* **Given records**
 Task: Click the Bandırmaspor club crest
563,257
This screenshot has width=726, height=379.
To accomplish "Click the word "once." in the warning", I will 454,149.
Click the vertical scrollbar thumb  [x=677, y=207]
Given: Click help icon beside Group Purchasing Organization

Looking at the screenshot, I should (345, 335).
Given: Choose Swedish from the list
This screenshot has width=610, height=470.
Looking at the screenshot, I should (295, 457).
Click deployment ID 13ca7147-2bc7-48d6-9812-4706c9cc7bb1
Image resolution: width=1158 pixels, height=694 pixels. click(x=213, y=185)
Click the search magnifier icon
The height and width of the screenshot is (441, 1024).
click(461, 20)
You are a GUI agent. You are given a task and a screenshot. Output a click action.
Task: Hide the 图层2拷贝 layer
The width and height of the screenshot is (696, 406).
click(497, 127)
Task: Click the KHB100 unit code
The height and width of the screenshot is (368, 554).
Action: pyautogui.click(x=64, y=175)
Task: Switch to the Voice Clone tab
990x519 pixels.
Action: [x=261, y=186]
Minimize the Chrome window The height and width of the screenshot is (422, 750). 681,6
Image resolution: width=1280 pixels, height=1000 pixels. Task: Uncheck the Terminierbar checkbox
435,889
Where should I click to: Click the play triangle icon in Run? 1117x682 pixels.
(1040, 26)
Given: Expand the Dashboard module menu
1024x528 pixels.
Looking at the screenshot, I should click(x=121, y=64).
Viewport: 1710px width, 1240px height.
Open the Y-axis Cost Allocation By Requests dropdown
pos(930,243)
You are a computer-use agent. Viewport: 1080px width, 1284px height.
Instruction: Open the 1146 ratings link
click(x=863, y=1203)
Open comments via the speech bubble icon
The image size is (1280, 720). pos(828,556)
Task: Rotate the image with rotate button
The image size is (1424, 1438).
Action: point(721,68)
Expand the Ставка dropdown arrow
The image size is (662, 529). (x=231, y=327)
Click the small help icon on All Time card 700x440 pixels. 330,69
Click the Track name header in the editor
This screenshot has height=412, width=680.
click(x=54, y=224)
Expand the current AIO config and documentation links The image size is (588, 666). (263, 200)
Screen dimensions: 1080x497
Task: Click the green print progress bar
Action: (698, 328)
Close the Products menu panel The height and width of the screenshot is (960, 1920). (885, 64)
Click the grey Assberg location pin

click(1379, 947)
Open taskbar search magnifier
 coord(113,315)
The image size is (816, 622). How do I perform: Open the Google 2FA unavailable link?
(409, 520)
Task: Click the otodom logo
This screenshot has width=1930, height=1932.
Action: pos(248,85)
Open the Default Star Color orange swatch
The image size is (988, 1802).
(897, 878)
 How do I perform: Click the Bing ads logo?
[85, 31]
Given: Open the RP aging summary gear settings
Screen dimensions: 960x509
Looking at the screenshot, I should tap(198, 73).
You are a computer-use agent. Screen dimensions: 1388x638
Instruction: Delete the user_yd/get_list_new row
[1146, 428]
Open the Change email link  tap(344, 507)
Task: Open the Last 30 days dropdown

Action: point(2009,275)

* **What the task asks**
Of the lines above, show those in which "computer" appears.

* **Result for this task**
You are a computer-use agent. Viewport: 1080px width, 1284px height.
You are a computer-use agent. Screen dimensions: 1388x638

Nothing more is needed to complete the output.